Soon after this, the Duke of Lancaster, Henry's father, died, and then Richard, instead of allowing his cousin to succeed to the immense estates which his father left, confiscated all the property, under the pretext that Henry had forfeited it, and so converted it to his own use. This last outrage aroused Henry to such a pitch of indignation that he resolved to invade England, depose Richard, and claim the crown for himself.

This plan was carried into effect. Henry raised an armament, crossed the Channel, and landed in England. The people took sides. A great majority sided with Henry. A full account of this insurrection and invasion is given in our history of Richard II. All that it is necessary to say here is that the revolution was effected. Richard was deposed, and Henry obtained possession of the kingdom. It was thus that the house of Lancaster first became established on the throne.
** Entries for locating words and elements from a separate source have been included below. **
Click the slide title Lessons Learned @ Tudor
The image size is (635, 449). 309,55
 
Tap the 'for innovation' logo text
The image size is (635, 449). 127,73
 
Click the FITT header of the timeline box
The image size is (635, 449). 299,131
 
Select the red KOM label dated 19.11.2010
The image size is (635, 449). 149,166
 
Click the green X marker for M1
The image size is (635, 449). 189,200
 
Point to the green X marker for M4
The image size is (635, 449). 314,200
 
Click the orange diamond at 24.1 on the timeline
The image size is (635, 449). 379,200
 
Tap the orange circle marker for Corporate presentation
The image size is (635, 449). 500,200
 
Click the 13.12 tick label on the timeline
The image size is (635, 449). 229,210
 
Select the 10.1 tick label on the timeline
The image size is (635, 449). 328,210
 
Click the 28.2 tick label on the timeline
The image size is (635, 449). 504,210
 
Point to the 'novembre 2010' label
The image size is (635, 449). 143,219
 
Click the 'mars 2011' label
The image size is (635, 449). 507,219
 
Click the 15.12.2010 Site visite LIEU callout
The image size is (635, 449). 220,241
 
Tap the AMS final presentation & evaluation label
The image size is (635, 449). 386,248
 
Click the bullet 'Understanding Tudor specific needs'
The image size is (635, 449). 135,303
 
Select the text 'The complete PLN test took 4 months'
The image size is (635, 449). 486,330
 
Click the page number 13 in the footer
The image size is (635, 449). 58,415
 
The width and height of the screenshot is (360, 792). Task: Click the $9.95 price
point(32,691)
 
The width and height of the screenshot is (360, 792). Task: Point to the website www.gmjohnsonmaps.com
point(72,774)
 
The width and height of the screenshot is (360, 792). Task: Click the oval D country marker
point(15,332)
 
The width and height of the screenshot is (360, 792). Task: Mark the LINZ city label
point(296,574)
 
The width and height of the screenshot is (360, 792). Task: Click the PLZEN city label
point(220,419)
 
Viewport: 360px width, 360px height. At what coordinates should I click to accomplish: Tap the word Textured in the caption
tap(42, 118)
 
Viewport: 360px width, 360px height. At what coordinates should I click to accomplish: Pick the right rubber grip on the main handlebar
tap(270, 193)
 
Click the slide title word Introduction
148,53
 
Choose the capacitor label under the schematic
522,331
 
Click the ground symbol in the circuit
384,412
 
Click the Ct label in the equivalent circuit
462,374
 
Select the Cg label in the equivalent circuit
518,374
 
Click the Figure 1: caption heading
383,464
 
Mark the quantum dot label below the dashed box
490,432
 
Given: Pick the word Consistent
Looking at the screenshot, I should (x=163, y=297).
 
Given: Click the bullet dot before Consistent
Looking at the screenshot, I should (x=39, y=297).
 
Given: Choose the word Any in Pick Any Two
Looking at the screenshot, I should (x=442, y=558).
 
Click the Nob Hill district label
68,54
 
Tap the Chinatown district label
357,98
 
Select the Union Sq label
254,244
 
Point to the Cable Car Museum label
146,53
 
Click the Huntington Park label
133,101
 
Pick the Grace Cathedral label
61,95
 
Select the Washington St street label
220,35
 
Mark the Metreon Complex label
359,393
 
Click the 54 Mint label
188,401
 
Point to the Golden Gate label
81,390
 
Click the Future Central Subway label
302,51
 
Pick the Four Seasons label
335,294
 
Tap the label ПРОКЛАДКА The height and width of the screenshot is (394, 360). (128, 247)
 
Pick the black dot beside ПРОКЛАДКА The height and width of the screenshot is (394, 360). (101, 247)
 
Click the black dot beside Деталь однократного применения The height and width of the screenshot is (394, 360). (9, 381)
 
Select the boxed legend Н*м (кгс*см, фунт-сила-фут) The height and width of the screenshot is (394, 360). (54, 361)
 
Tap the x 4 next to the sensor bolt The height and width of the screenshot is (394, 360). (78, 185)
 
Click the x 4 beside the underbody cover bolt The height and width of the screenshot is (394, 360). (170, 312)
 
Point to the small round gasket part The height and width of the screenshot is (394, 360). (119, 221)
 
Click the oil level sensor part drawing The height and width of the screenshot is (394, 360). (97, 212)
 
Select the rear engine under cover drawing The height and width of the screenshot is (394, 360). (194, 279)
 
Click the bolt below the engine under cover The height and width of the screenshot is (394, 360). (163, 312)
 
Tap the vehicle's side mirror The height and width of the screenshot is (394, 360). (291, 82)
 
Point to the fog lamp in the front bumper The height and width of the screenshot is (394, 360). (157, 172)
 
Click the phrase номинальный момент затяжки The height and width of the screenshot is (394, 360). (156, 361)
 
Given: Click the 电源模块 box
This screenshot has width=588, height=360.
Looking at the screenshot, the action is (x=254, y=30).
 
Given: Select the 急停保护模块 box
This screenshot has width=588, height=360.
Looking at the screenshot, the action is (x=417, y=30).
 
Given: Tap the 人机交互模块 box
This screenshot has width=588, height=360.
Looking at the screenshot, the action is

But you will very naturally wonder where the representatives of the second brother in Edward the Third's family were all this time, and why, when Richard was deposed, who was the son of the first brother, they did not appear, and advance their claims in competition with Henry. The reason was because there was no male heir of that branch living in that line. You will see by referring again to the table that the only child of Lionel, the second brother, was Philippa, a girl. She had a son, it is true, Roger Mortimer, as appears by the table; but he was yet very young, and could do nothing to assert the claims of his line. Besides, Henry pretended that, together with his claims to the throne through his father, he had others more ancient and better founded still through his mother, who, as he attempted to prove, was descended from an English king who reigned before Edward III. The people of England, as they wished to have Henry for king, were very easily satisfied with his arguments, and so it was settled that he should reign. The line of this second brother, however, did not give up their claims, but reserved them, intending to rise and assert them on the very first favorable opportunity.
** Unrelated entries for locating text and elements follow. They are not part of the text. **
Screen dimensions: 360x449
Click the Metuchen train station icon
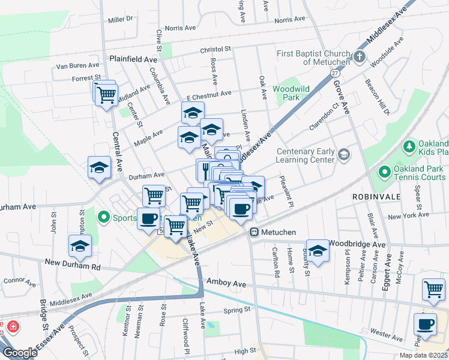[254, 232]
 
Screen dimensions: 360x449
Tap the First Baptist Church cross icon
[359, 58]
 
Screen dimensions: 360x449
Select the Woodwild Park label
[291, 92]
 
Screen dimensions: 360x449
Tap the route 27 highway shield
[334, 72]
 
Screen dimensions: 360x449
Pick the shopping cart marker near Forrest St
[106, 94]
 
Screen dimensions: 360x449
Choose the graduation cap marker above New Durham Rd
[80, 246]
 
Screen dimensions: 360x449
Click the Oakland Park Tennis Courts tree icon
[384, 173]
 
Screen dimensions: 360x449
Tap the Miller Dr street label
[120, 19]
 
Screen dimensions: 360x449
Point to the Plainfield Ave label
[133, 59]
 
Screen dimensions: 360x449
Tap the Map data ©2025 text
[423, 355]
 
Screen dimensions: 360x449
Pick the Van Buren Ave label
[77, 65]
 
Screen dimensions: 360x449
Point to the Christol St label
[215, 50]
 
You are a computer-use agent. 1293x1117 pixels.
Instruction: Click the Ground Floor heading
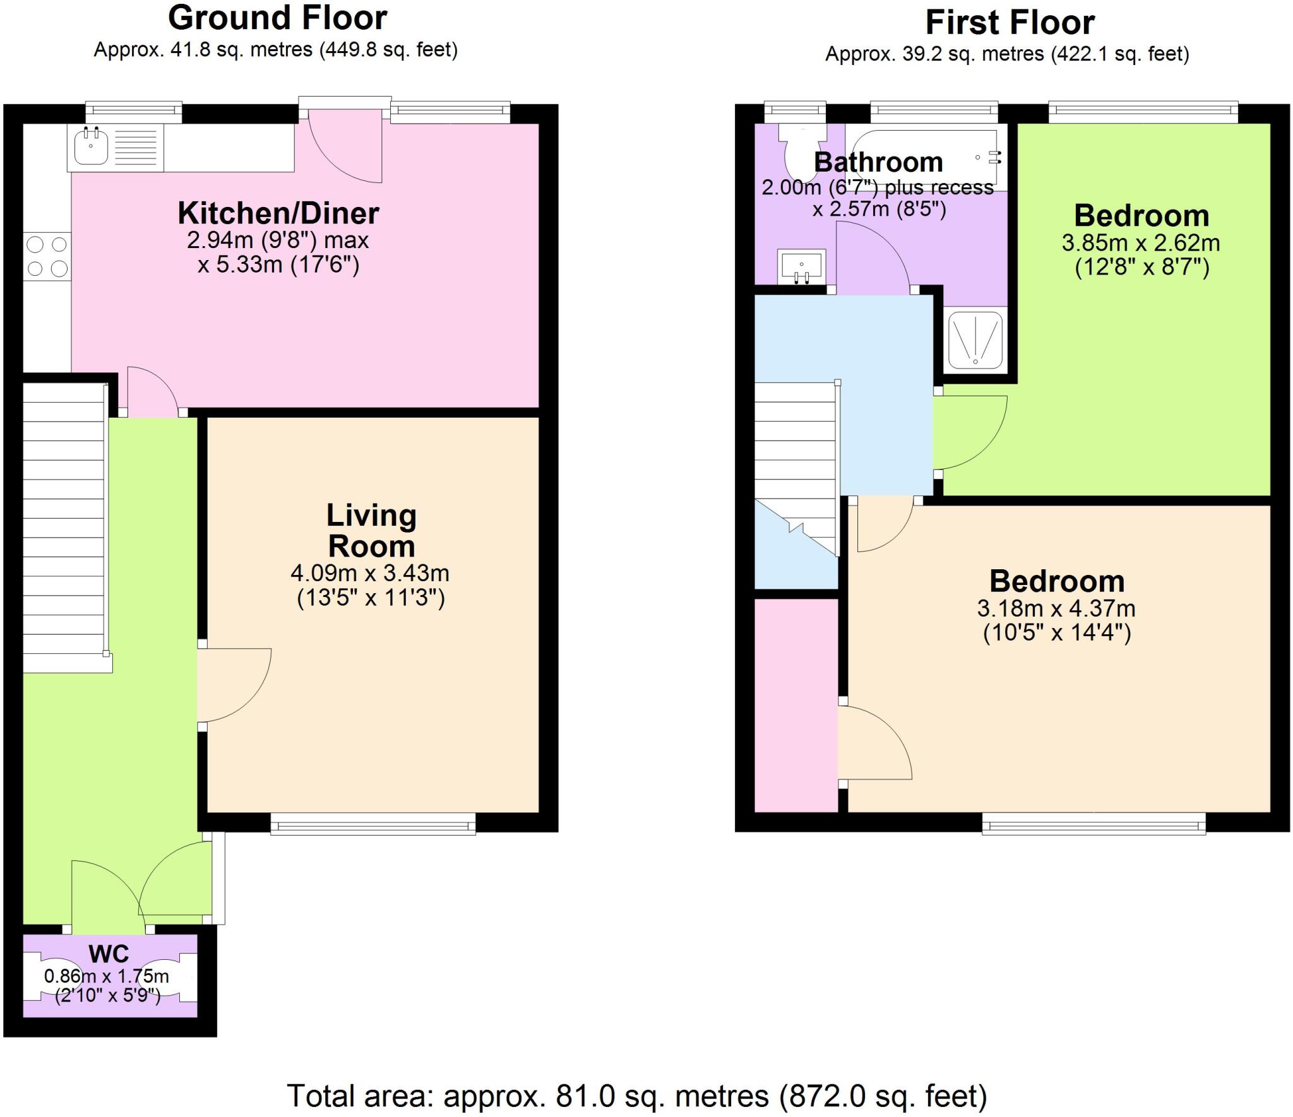277,18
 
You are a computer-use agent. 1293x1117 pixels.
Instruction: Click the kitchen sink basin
91,147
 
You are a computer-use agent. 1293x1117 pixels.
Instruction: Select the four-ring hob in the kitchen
47,256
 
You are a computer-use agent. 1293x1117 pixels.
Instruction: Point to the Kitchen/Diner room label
278,213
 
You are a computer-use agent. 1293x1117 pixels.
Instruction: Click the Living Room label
371,531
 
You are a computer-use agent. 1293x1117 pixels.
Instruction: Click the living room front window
372,824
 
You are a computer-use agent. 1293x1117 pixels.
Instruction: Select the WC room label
109,954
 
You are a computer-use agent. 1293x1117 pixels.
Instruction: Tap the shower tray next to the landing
975,340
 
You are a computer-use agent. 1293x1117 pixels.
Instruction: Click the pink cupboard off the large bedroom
796,704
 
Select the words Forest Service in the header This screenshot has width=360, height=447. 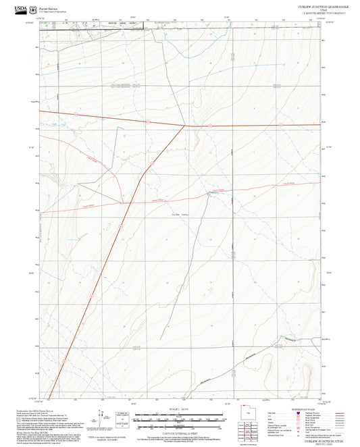(x=57, y=7)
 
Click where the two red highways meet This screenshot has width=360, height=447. (x=186, y=125)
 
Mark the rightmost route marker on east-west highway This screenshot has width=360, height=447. (x=280, y=125)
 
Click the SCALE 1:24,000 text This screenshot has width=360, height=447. (x=179, y=408)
Henry reigned about thirteen years, and then was succeeded by his son, Henry V., as appears by the table. There was no attempt to disturb the Lancastrian line in their possession of the throne during these two reigns. The attention, both of the kings and of the people, during all this period, was almost wholly engrossed in the wars which they were waging in France. These wars were very successful. The English conquered province after province and castle after castle, until at length almost the whole country was brought under their sway.
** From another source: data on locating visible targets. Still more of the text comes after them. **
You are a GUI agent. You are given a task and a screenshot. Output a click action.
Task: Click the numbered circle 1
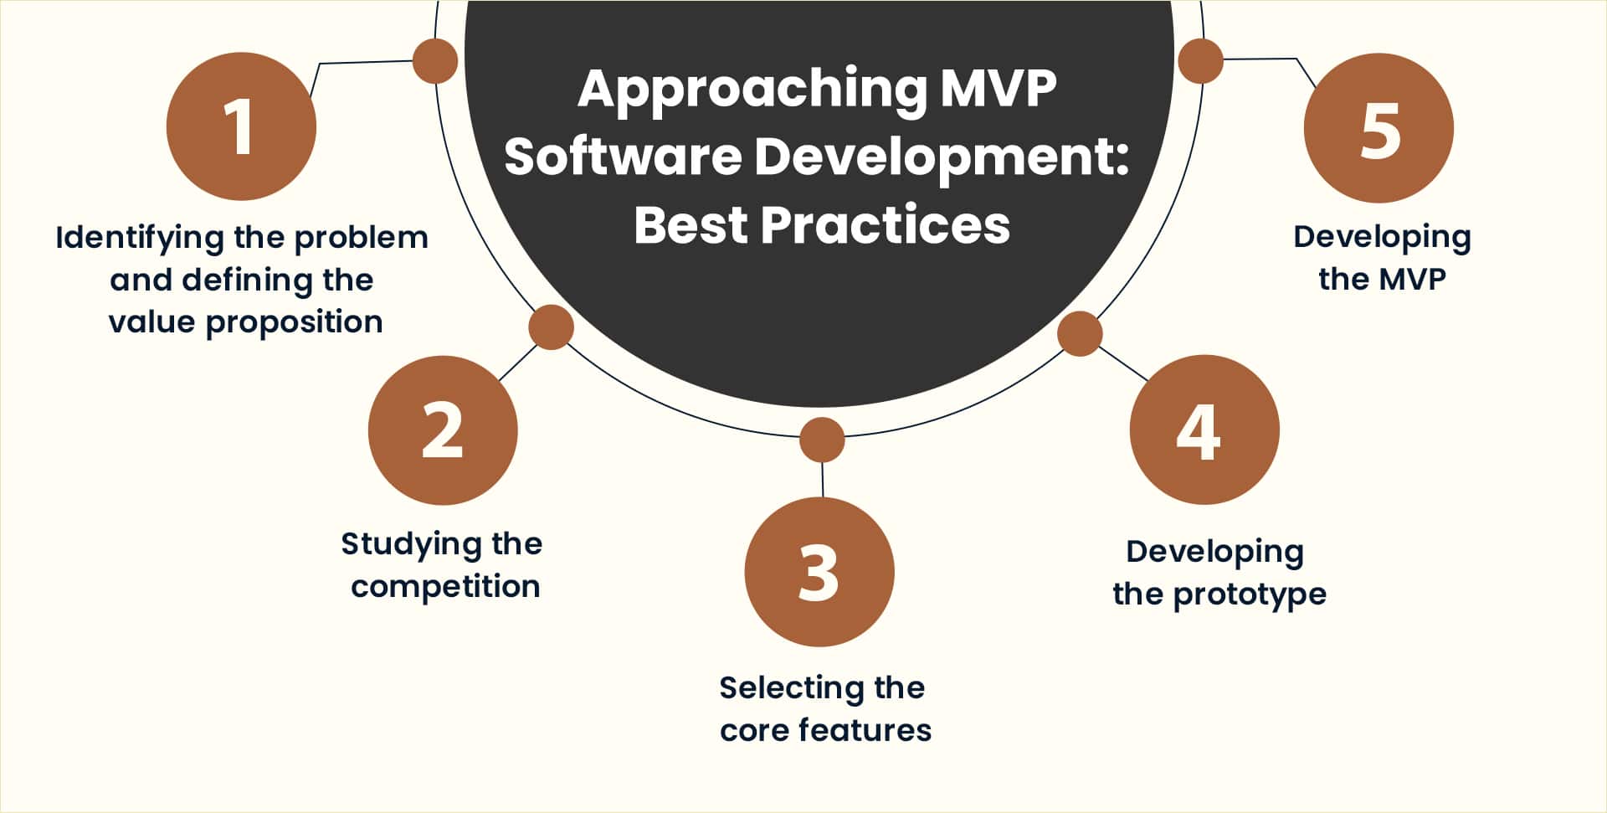(x=241, y=126)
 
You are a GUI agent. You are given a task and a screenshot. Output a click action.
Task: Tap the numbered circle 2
(x=443, y=430)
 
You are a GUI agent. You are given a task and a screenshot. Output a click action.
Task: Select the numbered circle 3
(x=819, y=572)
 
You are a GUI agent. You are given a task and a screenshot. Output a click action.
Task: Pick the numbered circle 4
(x=1204, y=430)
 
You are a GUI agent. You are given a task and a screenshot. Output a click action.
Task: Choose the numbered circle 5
(x=1379, y=128)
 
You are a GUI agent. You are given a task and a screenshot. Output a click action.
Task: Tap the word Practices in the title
(x=885, y=225)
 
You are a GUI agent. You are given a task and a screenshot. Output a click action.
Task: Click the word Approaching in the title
(x=752, y=89)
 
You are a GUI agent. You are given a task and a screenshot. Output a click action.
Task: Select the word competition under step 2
(x=445, y=587)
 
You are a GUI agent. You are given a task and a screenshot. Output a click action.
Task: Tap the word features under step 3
(x=865, y=730)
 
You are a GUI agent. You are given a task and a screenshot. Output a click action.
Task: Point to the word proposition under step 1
(x=294, y=322)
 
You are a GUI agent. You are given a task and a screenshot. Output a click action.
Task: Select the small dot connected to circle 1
(x=435, y=61)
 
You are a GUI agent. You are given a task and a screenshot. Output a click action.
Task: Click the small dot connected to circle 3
(x=822, y=440)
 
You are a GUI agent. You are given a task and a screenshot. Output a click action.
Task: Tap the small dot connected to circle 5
(x=1200, y=60)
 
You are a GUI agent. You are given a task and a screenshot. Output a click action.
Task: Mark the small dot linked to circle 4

This state of things continued until the death of Henry V., which took place in 1422. He left for his heir a little son, named also Henry, then only about nine months old. This infant was at once invested with the royal authority as King of England and France, under the title of Henry VI., as seen by the table. It was this Henry who, when he arrived at maturity, became the husband of Margaret of Anjou, the subject of this volume. It was during his reign, too, that the first effective attempt was made to dispute the right of the house of Lancaster to the throne, and it was in the terrible contests which this attempt brought on that Margaret displayed the extraordinary military heroism for which she became so renowned. I shall relate the early history of this king, and explain the nature of the combination which was formed during his reign against the Lancastrian line, in a subsequent chapter, after first giving a brief account of such of the manners and customs of those times as are necessary to a proper understanding of the story.